• _WORK TO BE COMPLETED_: The word "will" marks the lines to find; copy every such line from the data below.

• _RECORDS SUPPLIED_:
--

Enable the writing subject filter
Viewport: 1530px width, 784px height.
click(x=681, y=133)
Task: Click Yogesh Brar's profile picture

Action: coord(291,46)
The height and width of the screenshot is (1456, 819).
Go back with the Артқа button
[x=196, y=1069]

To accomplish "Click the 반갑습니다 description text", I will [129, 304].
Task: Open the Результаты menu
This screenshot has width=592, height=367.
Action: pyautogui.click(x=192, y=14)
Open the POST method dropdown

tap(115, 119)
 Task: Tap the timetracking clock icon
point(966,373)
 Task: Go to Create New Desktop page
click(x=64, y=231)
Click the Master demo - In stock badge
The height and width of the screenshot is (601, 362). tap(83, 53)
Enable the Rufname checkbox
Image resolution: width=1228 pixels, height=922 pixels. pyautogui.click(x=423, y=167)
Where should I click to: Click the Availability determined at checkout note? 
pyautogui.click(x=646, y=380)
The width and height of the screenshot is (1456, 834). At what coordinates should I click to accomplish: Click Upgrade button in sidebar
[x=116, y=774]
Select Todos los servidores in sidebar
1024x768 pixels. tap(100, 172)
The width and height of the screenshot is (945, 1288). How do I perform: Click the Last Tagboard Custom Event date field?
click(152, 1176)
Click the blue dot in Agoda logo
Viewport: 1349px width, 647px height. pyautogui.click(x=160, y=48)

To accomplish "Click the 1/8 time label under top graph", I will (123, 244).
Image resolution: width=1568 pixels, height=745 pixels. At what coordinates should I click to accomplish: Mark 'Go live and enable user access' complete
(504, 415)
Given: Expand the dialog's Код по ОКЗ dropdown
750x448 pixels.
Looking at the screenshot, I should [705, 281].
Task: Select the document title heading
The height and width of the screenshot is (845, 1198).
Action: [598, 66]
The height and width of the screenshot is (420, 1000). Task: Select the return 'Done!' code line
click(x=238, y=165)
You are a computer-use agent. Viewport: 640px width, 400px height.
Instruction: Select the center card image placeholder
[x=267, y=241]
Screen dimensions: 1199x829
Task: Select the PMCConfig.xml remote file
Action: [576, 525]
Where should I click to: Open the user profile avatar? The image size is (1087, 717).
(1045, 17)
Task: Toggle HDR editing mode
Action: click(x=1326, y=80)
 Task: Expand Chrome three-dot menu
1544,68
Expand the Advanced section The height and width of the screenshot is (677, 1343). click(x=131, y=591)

--

• _REPLY_:
To accomplish "Click the 반갑습니다 description text", I will [129, 304].
To accomplish "Click the 1/8 time label under top graph", I will (123, 244).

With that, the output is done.